High performance in vivo near-IR (>1 μm) imaging and photothermal cancer therapy with carbon nanotubes

Short single-walled carbon nanotubes (SWNTs) functionalized by PEGylated phospholipids are biologically non-toxic and long-circulating nanomaterials with intrinsic near infrared photoluminescence (NIR PL), characteristic Raman spectra, and strong optical absorbance in the near infrared (NIR). This work demonstrates the first dual application of intravenously injected SWNTs as photoluminescent agents for in vivo tumor imaging in the 1.0–1.4 μm emission region and as NIR absorbers and heaters at 808 nm for photothermal tumor elimination at the lowest injected dose (70 μg of SWNT/mouse, equivalent to 3.6 mg/kg) and laser irradiation power (0.6 W/cm2) reported to date. Ex vivo resonance Raman imaging revealed the SWNT distribution within tumors at a high spatial resolution. Complete tumor elimination was achieved for large numbers of photothermally treated mice without any toxic side effects after more than six months post-treatment. Further, side-by-side experiments were carried out to compare the performance of SWNTs and gold nanorods (AuNRs) at an injected dose of 700 μg of AuNR/mouse (equivalent to 35 mg/kg) in NIR photothermal ablation of tumors in vivo.
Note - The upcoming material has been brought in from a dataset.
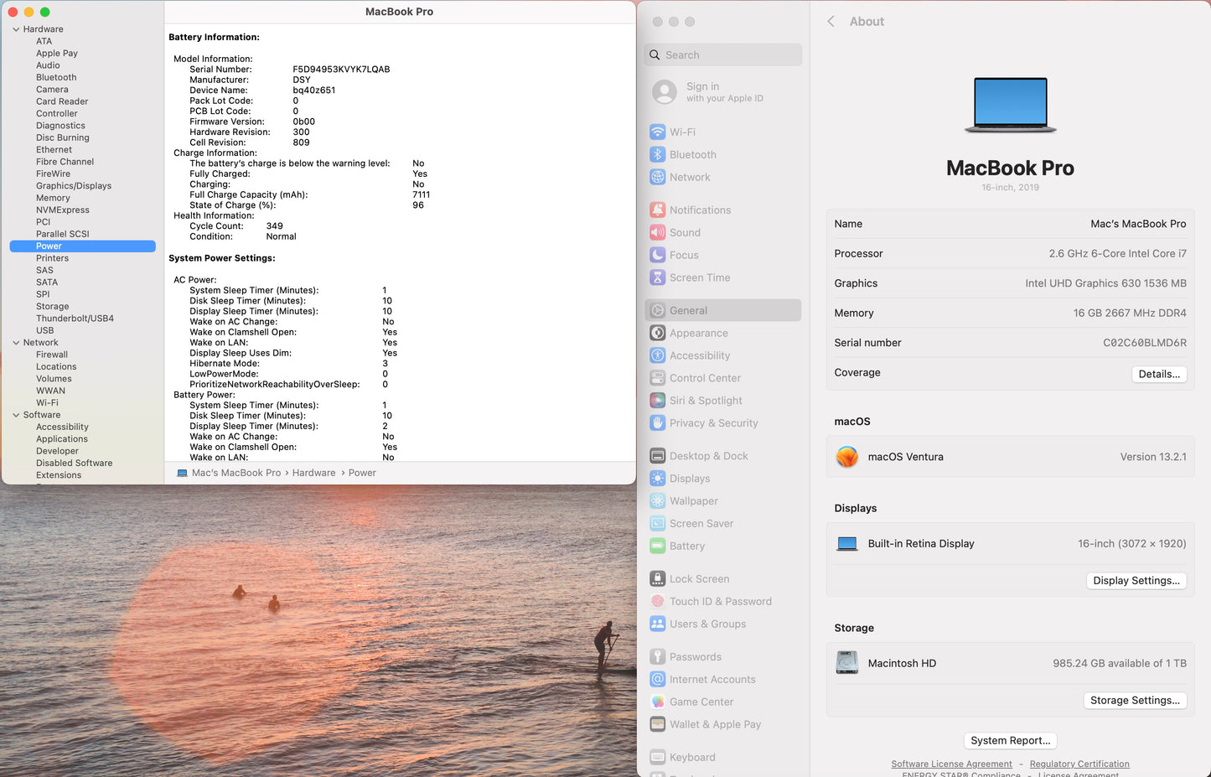
Task: Open Notifications via its bell icon
Action: tap(658, 210)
Highly effective tumor elimination with SWNTs was achieved at 10 times lower injected doses and lower irradiation powers than for AuNRs. These results suggest there are significant benefits of utilizing the intrinsic properties of biocompatible SWNTs for combined cancer imaging and therapy.
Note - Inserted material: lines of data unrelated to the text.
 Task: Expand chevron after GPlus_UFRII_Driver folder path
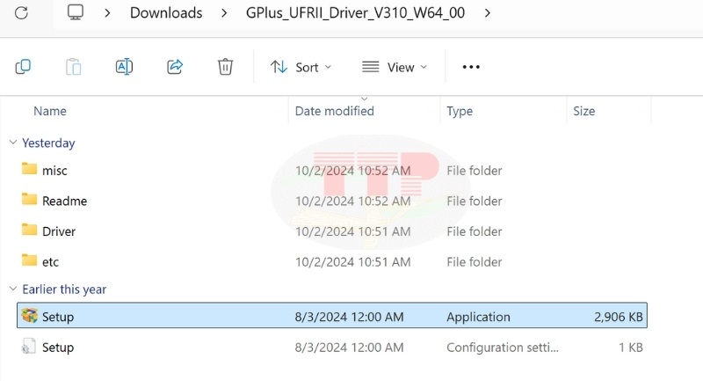488,12
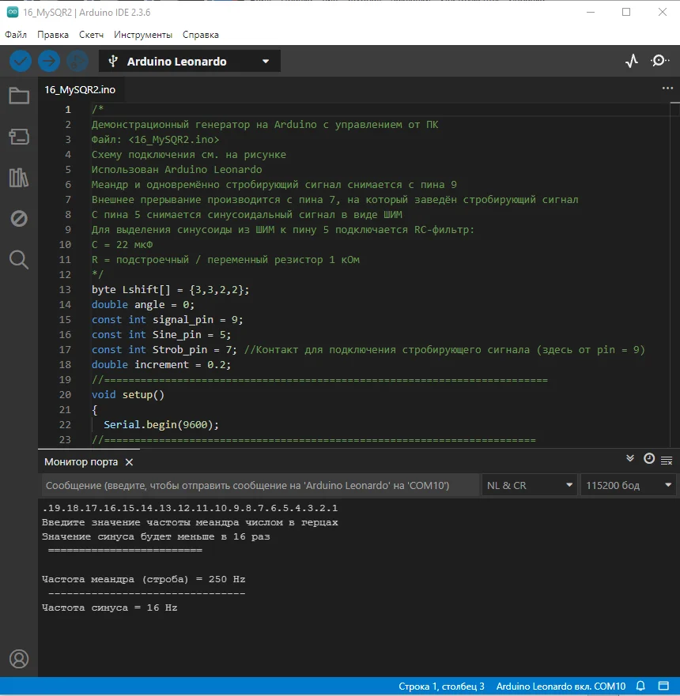Click the Verify (compile) check icon
The width and height of the screenshot is (680, 696).
point(20,61)
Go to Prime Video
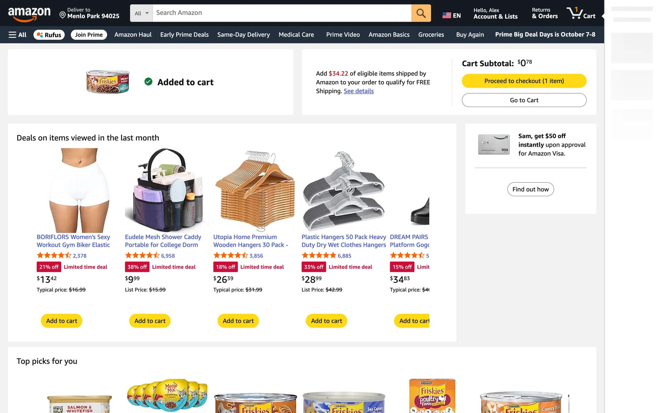 coord(343,35)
Carbon materials for drug delivery & cancer therapy

Carbon nanotubes and graphene are both low-dimensional sp2 carbon nanomaterials exhibiting many unique physical and chemical properties that are interesting in a wide range of areas including nanomedicine. Since 2004, carbon nanotubes have been extensively explored as drug delivery carriers for the intracellular transport of chemotherapy drugs, proteins, and genes. In vivo cancer treatment with carbon nanotubes has been demonstrated in animal experiments by several different groups. Recently, graphene, another allotrope of carbon, has also shown promise in various biomedical applications. In this article, we will highlight recent research on these two categories of closely related carbon nanomaterials for applications in drug delivery and cancer therapy, and discuss the opportunities and challenges in this rapidly growing field.